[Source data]
>>>
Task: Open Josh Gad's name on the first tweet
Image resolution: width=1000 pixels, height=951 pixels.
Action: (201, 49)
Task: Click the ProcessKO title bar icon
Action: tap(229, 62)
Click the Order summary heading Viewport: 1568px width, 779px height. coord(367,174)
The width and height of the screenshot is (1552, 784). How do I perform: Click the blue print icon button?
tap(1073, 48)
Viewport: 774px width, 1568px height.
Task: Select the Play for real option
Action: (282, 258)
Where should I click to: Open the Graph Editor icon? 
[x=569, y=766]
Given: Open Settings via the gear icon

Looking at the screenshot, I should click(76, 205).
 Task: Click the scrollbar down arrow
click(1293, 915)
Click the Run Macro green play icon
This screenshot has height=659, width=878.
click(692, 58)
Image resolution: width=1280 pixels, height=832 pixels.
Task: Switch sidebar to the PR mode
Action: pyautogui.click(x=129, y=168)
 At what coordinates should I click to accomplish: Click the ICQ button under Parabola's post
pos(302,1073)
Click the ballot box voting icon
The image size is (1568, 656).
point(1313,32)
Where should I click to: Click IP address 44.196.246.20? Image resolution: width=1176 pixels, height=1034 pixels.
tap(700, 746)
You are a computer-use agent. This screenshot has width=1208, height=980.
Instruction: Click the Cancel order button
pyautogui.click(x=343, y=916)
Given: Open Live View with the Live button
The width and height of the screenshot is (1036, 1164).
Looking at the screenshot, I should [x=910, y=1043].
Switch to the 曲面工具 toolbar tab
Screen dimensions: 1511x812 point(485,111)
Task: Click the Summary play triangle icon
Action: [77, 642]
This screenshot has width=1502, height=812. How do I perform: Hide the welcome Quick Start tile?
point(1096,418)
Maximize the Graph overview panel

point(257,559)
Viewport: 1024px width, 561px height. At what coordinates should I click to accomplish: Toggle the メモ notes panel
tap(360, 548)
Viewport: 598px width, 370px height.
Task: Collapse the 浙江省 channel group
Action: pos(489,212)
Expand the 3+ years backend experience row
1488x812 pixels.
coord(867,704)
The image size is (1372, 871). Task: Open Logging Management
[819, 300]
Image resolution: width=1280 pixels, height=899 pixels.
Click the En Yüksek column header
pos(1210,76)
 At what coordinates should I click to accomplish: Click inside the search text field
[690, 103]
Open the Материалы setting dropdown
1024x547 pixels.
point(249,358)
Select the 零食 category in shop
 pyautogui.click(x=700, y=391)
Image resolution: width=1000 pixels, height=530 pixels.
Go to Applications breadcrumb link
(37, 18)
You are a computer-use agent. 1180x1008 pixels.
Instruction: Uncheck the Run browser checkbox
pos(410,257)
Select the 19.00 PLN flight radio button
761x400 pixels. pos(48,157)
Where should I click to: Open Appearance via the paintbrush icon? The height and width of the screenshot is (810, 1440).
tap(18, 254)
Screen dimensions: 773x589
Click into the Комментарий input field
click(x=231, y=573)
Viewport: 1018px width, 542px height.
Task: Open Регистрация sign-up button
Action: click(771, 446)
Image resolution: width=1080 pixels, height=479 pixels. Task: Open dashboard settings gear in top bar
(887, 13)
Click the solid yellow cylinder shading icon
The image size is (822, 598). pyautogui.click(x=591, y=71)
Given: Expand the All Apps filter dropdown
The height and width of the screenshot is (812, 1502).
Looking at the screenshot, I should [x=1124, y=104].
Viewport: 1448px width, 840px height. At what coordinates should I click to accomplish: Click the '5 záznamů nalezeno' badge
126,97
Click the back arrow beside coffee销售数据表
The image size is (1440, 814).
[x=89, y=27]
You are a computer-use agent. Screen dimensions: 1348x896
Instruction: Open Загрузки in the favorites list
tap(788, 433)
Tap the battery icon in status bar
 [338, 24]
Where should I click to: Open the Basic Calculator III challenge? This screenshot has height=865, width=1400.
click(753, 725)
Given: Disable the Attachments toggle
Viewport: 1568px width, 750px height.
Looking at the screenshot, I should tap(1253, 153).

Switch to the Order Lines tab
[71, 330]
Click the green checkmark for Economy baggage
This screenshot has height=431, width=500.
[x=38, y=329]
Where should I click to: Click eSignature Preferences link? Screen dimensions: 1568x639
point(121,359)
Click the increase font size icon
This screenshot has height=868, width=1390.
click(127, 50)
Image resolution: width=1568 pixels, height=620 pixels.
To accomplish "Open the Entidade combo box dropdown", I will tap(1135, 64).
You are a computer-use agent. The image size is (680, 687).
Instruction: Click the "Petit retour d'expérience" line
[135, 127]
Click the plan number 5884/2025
<<<
--- Given request ---
Copy the listing above line for line, changing nothing.

--- Written response ---
Task: Open Josh Gad's name on the first tweet
Image resolution: width=1000 pixels, height=951 pixels.
Action: (201, 49)
Task: Click the ProcessKO title bar icon
Action: tap(229, 62)
Click the Order summary heading Viewport: 1568px width, 779px height. coord(367,174)
The width and height of the screenshot is (1552, 784). How do I perform: Click the blue print icon button?
tap(1073, 48)
Viewport: 774px width, 1568px height.
Task: Select the Play for real option
Action: (282, 258)
Where should I click to: Open the Graph Editor icon? 
[x=569, y=766]
Given: Open Settings via the gear icon

Looking at the screenshot, I should click(76, 205).
 Task: Click the scrollbar down arrow
click(1293, 915)
Click the Run Macro green play icon
This screenshot has height=659, width=878.
click(692, 58)
Image resolution: width=1280 pixels, height=832 pixels.
Task: Switch sidebar to the PR mode
Action: pyautogui.click(x=129, y=168)
 At what coordinates should I click to accomplish: Click the ICQ button under Parabola's post
pos(302,1073)
Click the ballot box voting icon
The image size is (1568, 656).
point(1313,32)
Where should I click to: Click IP address 44.196.246.20? Image resolution: width=1176 pixels, height=1034 pixels.
tap(700, 746)
You are a computer-use agent. This screenshot has width=1208, height=980.
Instruction: Click the Cancel order button
pyautogui.click(x=343, y=916)
Given: Open Live View with the Live button
The width and height of the screenshot is (1036, 1164).
Looking at the screenshot, I should [x=910, y=1043].
Switch to the 曲面工具 toolbar tab
Screen dimensions: 1511x812 point(485,111)
Task: Click the Summary play triangle icon
Action: [77, 642]
This screenshot has width=1502, height=812. How do I perform: Hide the welcome Quick Start tile?
point(1096,418)
Maximize the Graph overview panel

point(257,559)
Viewport: 1024px width, 561px height. At what coordinates should I click to accomplish: Toggle the メモ notes panel
tap(360, 548)
Viewport: 598px width, 370px height.
Task: Collapse the 浙江省 channel group
Action: pos(489,212)
Expand the 3+ years backend experience row
1488x812 pixels.
coord(867,704)
The image size is (1372, 871). Task: Open Logging Management
[819, 300]
Image resolution: width=1280 pixels, height=899 pixels.
Click the En Yüksek column header
pos(1210,76)
 At what coordinates should I click to accomplish: Click inside the search text field
[690, 103]
Open the Материалы setting dropdown
1024x547 pixels.
point(249,358)
Select the 零食 category in shop
 pyautogui.click(x=700, y=391)
Image resolution: width=1000 pixels, height=530 pixels.
Go to Applications breadcrumb link
(37, 18)
You are a computer-use agent. 1180x1008 pixels.
Instruction: Uncheck the Run browser checkbox
pos(410,257)
Select the 19.00 PLN flight radio button
761x400 pixels. pos(48,157)
Where should I click to: Open Appearance via the paintbrush icon? The height and width of the screenshot is (810, 1440).
tap(18, 254)
Screen dimensions: 773x589
Click into the Комментарий input field
click(x=231, y=573)
Viewport: 1018px width, 542px height.
Task: Open Регистрация sign-up button
Action: click(771, 446)
Image resolution: width=1080 pixels, height=479 pixels. Task: Open dashboard settings gear in top bar
(887, 13)
Click the solid yellow cylinder shading icon
The image size is (822, 598). pyautogui.click(x=591, y=71)
Given: Expand the All Apps filter dropdown
The height and width of the screenshot is (812, 1502).
Looking at the screenshot, I should [x=1124, y=104].
Viewport: 1448px width, 840px height. At what coordinates should I click to accomplish: Click the '5 záznamů nalezeno' badge
126,97
Click the back arrow beside coffee销售数据表
The image size is (1440, 814).
[x=89, y=27]
You are a computer-use agent. Screen dimensions: 1348x896
Instruction: Open Загрузки in the favorites list
tap(788, 433)
Tap the battery icon in status bar
 [338, 24]
Where should I click to: Open the Basic Calculator III challenge? This screenshot has height=865, width=1400.
click(753, 725)
Given: Disable the Attachments toggle
Viewport: 1568px width, 750px height.
Looking at the screenshot, I should tap(1253, 153).

Switch to the Order Lines tab
[71, 330]
Click the green checkmark for Economy baggage
This screenshot has height=431, width=500.
[x=38, y=329]
Where should I click to: Click eSignature Preferences link? Screen dimensions: 1568x639
point(121,359)
Click the increase font size icon
This screenshot has height=868, width=1390.
click(127, 50)
Image resolution: width=1568 pixels, height=620 pixels.
To accomplish "Open the Entidade combo box dropdown", I will tap(1135, 64).
You are a computer-use agent. The image size is (680, 687).
Instruction: Click the "Petit retour d'expérience" line
[135, 127]
Click the plan number 5884/2025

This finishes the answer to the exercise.